* [Task instructions]:
Answer these questions from the Delta State text below:
1. What is the capital city of Delta State?
2. During which years did the UK lease the enclave of Forcados to France?
3. In what year was the Mid-Western Region renamed Bendel State?

* [Excerpt provided]:
== Segment start ==

Delta is a state in the South-South geopolitical zone of Nigeria. Named after the Niger Delta—a large part of which is in the state—the state was formed from the former Bendel State, on 27 August 1991. It is bordered on the north by Edo State, the east by Anambra and Rivers states, and the south by Bayelsa State while to the west by Ondo State, and the Bight of Benin which covers about 160 kilometres of the state's coastline. The state was initially created with 12 local government areas in 1991, but was later expanded to 19 and now has 25 local government areas. Its capital city is Asaba which is located along the River Niger on the northeastern end of the state, while the state's economic center is the city of Warri on the southwestern coastline.

Of the 36 states, Delta is the 23rd largest in the area and twelfth most populous with an estimated population of over 7.8 million as of 2024. Geographically, the state is divided between the Central African mangroves in the coastal southwest and the Nigerian lowland forests in most of the rest of the state as a small portion of the Niger Delta swamp forests are in the far south. The other important geographical features are the River Niger and its distributary, the Forçados River, which flow along Delta's eastern and southern borders, respectively; while fellow Niger distributary, the Escravos River, runs through Warri and the coastal areas are riddled with dozens of smaller Niger distributaries that make up much of the western Niger Delta. Much of the state's nature contains threatened dwarf crocodile, Grey parrot, African fish eagle, mona monkey, and African manatee populations along with potentially extirpated populations of African leopard and Nigeria-Cameroon chimpanzee. Offshore, the state is also biodiverse as there are populations of Lesser African threadfin, crabs, and blue mussel along with various cetacean species.

What is now Delta State has been inhabited for years by various ethnic groups, including the Isoko and Urhobo in the centre of the state; Anioma people to the north; and the Ijaw, Itsekiri, and also the Urhobo, in the southwest. In the pre-colonial period, the now-Delta State was divided into various monarchial states like the Kingdom of Warri, Aboh and Agbon Kingdom before the area became a part of the British Oil Rivers Protectorate in 1884. In the early 1900s, the British incorporated the protectorate (now renamed the Niger Coast Protectorate) into the Southern Nigeria Protectorate which later amalgamated into British Nigeria. However, colonial forces did not gain permanent control of modern-day Delta State until the 1910s, due to the uprisings of the Ekumeku Movement. Notably, Delta has one of the few parts of Nigeria to have been under French control as the UK leased the enclave of Forcados to France from 1903 to 1930.

After independence in 1960, the area of now-Delta was a part of the post-independence Western Region until 1963 when the region was split and the area became part of the Mid-Western Region. In 1967, the Eastern Region attempted to secede as the state of Biafra and invaded the Mid-Western Region in an attempt to capture Lagos and end the war quickly; Biafran forces were halted and eventually pushed back but briefly declared the captured Mid-Western Region (including now-Delta State) as the Republic of Benin. Similarly, upon the liberation of the Mid-West, Nigerian forces committed the Asaba massacre against ethnic Igbos in Asaba. At the war's end and the reunification of Nigeria, the Mid-Western Region was reformed until 1976 when it was renamed Bendel State. In 1991, Bendel State was split with the north becoming Edo State and the south becoming Delta State.

== Segment end ==

(Dataset items)
== Segment start ==

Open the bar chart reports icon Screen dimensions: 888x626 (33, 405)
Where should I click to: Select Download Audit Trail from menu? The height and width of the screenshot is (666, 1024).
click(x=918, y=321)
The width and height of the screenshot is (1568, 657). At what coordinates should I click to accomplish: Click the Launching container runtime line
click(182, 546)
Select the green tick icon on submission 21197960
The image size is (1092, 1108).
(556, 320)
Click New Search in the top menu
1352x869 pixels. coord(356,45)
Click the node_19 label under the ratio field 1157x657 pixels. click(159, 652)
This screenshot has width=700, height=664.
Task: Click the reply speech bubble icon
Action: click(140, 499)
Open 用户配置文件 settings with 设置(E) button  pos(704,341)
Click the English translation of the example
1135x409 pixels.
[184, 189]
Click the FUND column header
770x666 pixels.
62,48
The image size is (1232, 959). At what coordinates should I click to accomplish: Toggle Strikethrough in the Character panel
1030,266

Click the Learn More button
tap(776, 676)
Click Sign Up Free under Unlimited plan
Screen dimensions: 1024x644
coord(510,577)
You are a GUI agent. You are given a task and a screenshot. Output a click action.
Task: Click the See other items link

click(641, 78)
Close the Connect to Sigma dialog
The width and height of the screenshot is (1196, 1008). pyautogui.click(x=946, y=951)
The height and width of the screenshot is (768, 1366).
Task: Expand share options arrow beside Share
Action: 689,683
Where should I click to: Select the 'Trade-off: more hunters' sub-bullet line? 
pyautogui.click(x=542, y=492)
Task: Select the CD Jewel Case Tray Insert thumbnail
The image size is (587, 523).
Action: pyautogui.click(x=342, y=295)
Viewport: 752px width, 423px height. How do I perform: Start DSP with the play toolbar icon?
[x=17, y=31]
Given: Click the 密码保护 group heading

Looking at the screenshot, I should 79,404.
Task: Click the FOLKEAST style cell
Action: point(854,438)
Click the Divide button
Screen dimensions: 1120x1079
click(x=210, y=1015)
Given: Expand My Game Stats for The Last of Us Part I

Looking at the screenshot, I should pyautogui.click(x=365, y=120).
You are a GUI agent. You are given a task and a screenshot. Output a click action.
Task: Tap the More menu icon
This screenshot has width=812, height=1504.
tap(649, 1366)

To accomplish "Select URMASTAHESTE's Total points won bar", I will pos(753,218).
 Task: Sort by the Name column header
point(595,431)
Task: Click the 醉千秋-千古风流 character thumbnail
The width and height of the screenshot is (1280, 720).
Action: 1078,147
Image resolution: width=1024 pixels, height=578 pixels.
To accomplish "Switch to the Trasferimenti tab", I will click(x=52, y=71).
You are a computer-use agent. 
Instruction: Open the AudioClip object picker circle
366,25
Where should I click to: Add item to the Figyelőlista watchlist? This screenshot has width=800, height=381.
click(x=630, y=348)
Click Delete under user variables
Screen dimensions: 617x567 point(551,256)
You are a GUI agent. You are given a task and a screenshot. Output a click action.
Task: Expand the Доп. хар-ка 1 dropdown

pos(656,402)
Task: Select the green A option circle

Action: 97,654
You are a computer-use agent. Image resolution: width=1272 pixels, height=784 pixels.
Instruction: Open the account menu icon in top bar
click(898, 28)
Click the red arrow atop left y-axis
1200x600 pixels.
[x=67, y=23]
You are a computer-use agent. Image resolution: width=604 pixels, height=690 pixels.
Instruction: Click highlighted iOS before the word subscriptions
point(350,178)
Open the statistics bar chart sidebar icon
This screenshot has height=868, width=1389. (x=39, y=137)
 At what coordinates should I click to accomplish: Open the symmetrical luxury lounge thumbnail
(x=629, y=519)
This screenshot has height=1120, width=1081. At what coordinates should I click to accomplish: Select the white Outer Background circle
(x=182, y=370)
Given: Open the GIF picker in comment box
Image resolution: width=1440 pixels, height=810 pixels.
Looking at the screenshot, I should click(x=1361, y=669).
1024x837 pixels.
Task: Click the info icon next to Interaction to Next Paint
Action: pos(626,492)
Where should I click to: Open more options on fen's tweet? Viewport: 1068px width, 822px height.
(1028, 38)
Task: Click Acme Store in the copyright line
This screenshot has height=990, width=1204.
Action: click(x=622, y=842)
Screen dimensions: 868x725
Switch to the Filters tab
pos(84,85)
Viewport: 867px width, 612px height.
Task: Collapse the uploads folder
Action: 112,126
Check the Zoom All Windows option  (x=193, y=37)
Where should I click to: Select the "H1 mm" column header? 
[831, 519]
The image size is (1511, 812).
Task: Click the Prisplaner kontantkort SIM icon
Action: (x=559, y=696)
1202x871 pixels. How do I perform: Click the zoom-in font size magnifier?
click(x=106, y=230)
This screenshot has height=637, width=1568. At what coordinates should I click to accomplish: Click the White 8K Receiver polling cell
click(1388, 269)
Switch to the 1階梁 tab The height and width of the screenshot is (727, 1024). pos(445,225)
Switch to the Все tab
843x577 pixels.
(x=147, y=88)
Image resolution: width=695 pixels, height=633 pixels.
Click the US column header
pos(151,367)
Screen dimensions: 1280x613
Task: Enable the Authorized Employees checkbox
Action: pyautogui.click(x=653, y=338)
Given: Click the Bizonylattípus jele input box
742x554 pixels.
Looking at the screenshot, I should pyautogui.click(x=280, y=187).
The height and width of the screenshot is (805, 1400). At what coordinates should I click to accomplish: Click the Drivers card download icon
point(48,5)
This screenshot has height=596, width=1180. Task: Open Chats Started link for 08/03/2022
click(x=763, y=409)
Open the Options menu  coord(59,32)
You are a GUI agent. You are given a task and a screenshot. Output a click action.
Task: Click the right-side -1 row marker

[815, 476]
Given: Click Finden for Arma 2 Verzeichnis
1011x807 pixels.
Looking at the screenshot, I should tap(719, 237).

== Segment end ==

* [Expected answer]:
1. Asaba
2. From 1903 to 1930
3. 1976